Set down all of the data exactly as it appears.

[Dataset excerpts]
# # #
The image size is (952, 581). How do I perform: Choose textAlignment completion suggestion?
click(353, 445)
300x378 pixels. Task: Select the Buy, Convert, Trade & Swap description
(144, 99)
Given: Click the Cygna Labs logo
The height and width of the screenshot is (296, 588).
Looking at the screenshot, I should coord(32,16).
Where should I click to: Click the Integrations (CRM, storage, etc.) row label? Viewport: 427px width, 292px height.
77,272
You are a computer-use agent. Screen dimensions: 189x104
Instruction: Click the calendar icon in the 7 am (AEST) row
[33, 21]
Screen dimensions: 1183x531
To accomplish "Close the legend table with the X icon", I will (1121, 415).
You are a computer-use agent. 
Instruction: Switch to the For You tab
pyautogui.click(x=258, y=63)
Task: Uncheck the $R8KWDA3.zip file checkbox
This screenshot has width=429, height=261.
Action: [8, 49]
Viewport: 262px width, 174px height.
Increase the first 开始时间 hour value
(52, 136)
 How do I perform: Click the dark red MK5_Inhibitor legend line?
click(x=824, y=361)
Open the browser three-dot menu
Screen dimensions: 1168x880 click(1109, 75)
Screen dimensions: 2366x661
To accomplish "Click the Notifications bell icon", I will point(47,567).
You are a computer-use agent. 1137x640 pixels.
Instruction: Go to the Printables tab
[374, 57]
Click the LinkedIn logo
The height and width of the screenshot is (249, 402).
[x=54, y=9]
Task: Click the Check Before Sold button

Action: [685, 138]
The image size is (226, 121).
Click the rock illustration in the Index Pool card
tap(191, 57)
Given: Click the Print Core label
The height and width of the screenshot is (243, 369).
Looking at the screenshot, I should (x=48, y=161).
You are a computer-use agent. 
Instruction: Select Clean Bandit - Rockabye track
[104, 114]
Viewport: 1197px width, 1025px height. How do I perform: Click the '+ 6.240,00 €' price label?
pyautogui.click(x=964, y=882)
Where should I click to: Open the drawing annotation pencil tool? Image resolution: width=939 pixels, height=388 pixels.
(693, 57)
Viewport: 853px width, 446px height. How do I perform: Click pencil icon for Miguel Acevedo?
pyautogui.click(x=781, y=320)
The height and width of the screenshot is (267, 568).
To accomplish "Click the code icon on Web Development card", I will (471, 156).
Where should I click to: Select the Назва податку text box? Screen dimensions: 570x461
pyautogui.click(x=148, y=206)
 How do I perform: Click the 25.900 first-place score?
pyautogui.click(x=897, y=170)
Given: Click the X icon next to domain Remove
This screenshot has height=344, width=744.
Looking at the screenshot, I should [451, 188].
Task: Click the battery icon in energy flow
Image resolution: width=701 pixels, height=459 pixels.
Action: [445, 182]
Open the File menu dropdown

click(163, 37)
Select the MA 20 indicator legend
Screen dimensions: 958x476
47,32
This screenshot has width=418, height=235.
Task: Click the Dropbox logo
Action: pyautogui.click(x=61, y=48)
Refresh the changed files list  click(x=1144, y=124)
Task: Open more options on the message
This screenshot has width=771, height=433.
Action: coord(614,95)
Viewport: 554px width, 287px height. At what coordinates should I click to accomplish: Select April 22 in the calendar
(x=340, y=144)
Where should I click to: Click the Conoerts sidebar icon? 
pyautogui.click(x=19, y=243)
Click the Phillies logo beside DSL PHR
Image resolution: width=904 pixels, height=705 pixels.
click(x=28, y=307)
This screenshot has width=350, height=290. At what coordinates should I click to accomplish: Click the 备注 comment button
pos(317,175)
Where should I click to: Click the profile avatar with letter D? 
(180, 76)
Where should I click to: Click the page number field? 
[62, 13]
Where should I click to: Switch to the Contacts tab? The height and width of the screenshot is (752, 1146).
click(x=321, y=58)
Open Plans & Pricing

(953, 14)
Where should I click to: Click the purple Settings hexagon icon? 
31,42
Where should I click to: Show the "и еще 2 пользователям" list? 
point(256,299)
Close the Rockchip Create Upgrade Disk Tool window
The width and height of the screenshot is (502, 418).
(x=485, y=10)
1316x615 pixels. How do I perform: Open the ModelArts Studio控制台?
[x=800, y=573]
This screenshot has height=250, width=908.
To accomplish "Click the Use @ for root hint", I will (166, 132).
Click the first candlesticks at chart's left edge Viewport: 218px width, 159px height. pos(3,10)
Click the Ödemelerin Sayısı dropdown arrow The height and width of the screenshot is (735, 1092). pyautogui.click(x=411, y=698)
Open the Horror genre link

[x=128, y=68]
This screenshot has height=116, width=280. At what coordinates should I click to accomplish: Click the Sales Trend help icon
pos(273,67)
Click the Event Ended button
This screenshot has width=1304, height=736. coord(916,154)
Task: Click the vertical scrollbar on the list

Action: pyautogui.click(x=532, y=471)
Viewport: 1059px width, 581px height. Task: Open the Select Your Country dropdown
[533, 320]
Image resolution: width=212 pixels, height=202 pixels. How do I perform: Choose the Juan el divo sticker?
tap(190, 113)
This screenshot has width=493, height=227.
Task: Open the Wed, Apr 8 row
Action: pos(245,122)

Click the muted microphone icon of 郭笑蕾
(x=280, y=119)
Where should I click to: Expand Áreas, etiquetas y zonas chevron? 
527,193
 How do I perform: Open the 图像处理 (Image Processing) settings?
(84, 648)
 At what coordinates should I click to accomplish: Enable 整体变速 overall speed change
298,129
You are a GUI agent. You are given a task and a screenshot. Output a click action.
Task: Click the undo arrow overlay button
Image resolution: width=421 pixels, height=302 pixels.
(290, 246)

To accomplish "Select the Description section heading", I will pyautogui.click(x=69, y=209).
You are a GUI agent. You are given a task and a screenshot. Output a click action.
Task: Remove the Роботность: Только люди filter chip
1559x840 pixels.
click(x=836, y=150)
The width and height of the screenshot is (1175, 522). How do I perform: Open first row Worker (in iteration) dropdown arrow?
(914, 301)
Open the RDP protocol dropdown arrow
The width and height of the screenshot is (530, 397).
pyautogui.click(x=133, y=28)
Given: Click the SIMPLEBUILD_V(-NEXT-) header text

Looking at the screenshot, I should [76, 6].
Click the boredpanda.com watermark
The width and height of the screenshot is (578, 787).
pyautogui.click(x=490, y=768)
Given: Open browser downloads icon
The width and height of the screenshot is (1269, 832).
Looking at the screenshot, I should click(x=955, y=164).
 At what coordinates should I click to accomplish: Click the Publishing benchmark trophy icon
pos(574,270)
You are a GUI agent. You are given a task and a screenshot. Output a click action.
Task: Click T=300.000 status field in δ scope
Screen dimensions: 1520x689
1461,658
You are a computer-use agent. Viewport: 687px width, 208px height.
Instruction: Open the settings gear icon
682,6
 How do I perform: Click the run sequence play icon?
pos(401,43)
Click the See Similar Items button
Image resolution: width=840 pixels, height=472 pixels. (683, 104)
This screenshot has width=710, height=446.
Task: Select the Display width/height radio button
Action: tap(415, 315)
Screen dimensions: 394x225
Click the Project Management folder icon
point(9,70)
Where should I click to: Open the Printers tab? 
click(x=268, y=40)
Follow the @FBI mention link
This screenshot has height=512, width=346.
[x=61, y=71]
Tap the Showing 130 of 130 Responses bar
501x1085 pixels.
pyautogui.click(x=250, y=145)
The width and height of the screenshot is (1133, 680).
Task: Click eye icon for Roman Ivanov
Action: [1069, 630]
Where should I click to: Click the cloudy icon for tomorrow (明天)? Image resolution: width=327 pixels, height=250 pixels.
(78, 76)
# # #
Solution to the exercise:
The image size is (952, 581). How do I perform: Choose textAlignment completion suggestion?
click(353, 445)
300x378 pixels. Task: Select the Buy, Convert, Trade & Swap description
(144, 99)
Given: Click the Cygna Labs logo
The height and width of the screenshot is (296, 588).
Looking at the screenshot, I should coord(32,16).
Where should I click to: Click the Integrations (CRM, storage, etc.) row label? Viewport: 427px width, 292px height.
77,272
You are a computer-use agent. Screen dimensions: 189x104
Instruction: Click the calendar icon in the 7 am (AEST) row
[33, 21]
Screen dimensions: 1183x531
To accomplish "Close the legend table with the X icon", I will (1121, 415).
You are a computer-use agent. 
Instruction: Switch to the For You tab
pyautogui.click(x=258, y=63)
Task: Uncheck the $R8KWDA3.zip file checkbox
This screenshot has width=429, height=261.
Action: [8, 49]
Viewport: 262px width, 174px height.
Increase the first 开始时间 hour value
(52, 136)
 How do I perform: Click the dark red MK5_Inhibitor legend line?
click(x=824, y=361)
Open the browser three-dot menu
Screen dimensions: 1168x880 click(1109, 75)
Screen dimensions: 2366x661
To accomplish "Click the Notifications bell icon", I will point(47,567).
You are a computer-use agent. 1137x640 pixels.
Instruction: Go to the Printables tab
[374, 57]
Click the LinkedIn logo
The height and width of the screenshot is (249, 402).
[x=54, y=9]
Task: Click the Check Before Sold button

Action: [685, 138]
The image size is (226, 121).
Click the rock illustration in the Index Pool card
tap(191, 57)
Given: Click the Print Core label
The height and width of the screenshot is (243, 369).
Looking at the screenshot, I should (x=48, y=161).
You are a computer-use agent. 
Instruction: Select Clean Bandit - Rockabye track
[104, 114]
Viewport: 1197px width, 1025px height. How do I perform: Click the '+ 6.240,00 €' price label?
pyautogui.click(x=964, y=882)
Where should I click to: Open the drawing annotation pencil tool? Image resolution: width=939 pixels, height=388 pixels.
(693, 57)
Viewport: 853px width, 446px height. How do I perform: Click pencil icon for Miguel Acevedo?
pyautogui.click(x=781, y=320)
The height and width of the screenshot is (267, 568).
To accomplish "Click the code icon on Web Development card", I will (471, 156).
Where should I click to: Select the Назва податку text box? Screen dimensions: 570x461
pyautogui.click(x=148, y=206)
 How do I perform: Click the 25.900 first-place score?
pyautogui.click(x=897, y=170)
Given: Click the X icon next to domain Remove
This screenshot has height=344, width=744.
Looking at the screenshot, I should [451, 188].
Task: Click the battery icon in energy flow
Image resolution: width=701 pixels, height=459 pixels.
Action: [445, 182]
Open the File menu dropdown

click(163, 37)
Select the MA 20 indicator legend
Screen dimensions: 958x476
47,32
This screenshot has width=418, height=235.
Task: Click the Dropbox logo
Action: pyautogui.click(x=61, y=48)
Refresh the changed files list  click(x=1144, y=124)
Task: Open more options on the message
This screenshot has width=771, height=433.
Action: coord(614,95)
Viewport: 554px width, 287px height. At what coordinates should I click to accomplish: Select April 22 in the calendar
(x=340, y=144)
Where should I click to: Click the Conoerts sidebar icon? 
pyautogui.click(x=19, y=243)
Click the Phillies logo beside DSL PHR
Image resolution: width=904 pixels, height=705 pixels.
click(x=28, y=307)
This screenshot has width=350, height=290. At what coordinates should I click to accomplish: Click the 备注 comment button
pos(317,175)
Where should I click to: Click the profile avatar with letter D? 
(180, 76)
Where should I click to: Click the page number field? 
[62, 13]
Where should I click to: Switch to the Contacts tab? The height and width of the screenshot is (752, 1146).
click(x=321, y=58)
Open Plans & Pricing

(953, 14)
Where should I click to: Click the purple Settings hexagon icon? 
31,42
Where should I click to: Show the "и еще 2 пользователям" list? 
point(256,299)
Close the Rockchip Create Upgrade Disk Tool window
The width and height of the screenshot is (502, 418).
(x=485, y=10)
1316x615 pixels. How do I perform: Open the ModelArts Studio控制台?
[x=800, y=573]
This screenshot has height=250, width=908.
To accomplish "Click the Use @ for root hint", I will (166, 132).
Click the first candlesticks at chart's left edge Viewport: 218px width, 159px height. pos(3,10)
Click the Ödemelerin Sayısı dropdown arrow The height and width of the screenshot is (735, 1092). pyautogui.click(x=411, y=698)
Open the Horror genre link

[x=128, y=68]
This screenshot has height=116, width=280. At what coordinates should I click to accomplish: Click the Sales Trend help icon
pos(273,67)
Click the Event Ended button
This screenshot has width=1304, height=736. coord(916,154)
Task: Click the vertical scrollbar on the list

Action: pyautogui.click(x=532, y=471)
Viewport: 1059px width, 581px height. Task: Open the Select Your Country dropdown
[533, 320]
Image resolution: width=212 pixels, height=202 pixels. How do I perform: Choose the Juan el divo sticker?
tap(190, 113)
This screenshot has width=493, height=227.
Task: Open the Wed, Apr 8 row
Action: pos(245,122)

Click the muted microphone icon of 郭笑蕾
(x=280, y=119)
Where should I click to: Expand Áreas, etiquetas y zonas chevron? 
527,193
 How do I perform: Open the 图像处理 (Image Processing) settings?
(84, 648)
 At what coordinates should I click to accomplish: Enable 整体变速 overall speed change
298,129
You are a GUI agent. You are given a task and a screenshot. Output a click action.
Task: Click the undo arrow overlay button
Image resolution: width=421 pixels, height=302 pixels.
(290, 246)

To accomplish "Select the Description section heading", I will pyautogui.click(x=69, y=209).
You are a GUI agent. You are given a task and a screenshot. Output a click action.
Task: Remove the Роботность: Только люди filter chip
1559x840 pixels.
click(x=836, y=150)
The width and height of the screenshot is (1175, 522). How do I perform: Open first row Worker (in iteration) dropdown arrow?
(914, 301)
Open the RDP protocol dropdown arrow
The width and height of the screenshot is (530, 397).
pyautogui.click(x=133, y=28)
Given: Click the SIMPLEBUILD_V(-NEXT-) header text

Looking at the screenshot, I should [76, 6].
Click the boredpanda.com watermark
The width and height of the screenshot is (578, 787).
pyautogui.click(x=490, y=768)
Given: Open browser downloads icon
The width and height of the screenshot is (1269, 832).
Looking at the screenshot, I should click(x=955, y=164).
 At what coordinates should I click to accomplish: Click the Publishing benchmark trophy icon
pos(574,270)
You are a GUI agent. You are given a task and a screenshot. Output a click action.
Task: Click T=300.000 status field in δ scope
Screen dimensions: 1520x689
1461,658
You are a computer-use agent. Viewport: 687px width, 208px height.
Instruction: Open the settings gear icon
682,6
 How do I perform: Click the run sequence play icon?
pos(401,43)
Click the See Similar Items button
Image resolution: width=840 pixels, height=472 pixels. (683, 104)
This screenshot has width=710, height=446.
Task: Select the Display width/height radio button
Action: tap(415, 315)
Screen dimensions: 394x225
Click the Project Management folder icon
point(9,70)
Where should I click to: Open the Printers tab? 
click(x=268, y=40)
Follow the @FBI mention link
This screenshot has height=512, width=346.
[x=61, y=71]
Tap the Showing 130 of 130 Responses bar
501x1085 pixels.
pyautogui.click(x=250, y=145)
The width and height of the screenshot is (1133, 680).
Task: Click eye icon for Roman Ivanov
Action: [1069, 630]
Where should I click to: Click the cloudy icon for tomorrow (明天)? Image resolution: width=327 pixels, height=250 pixels.
(78, 76)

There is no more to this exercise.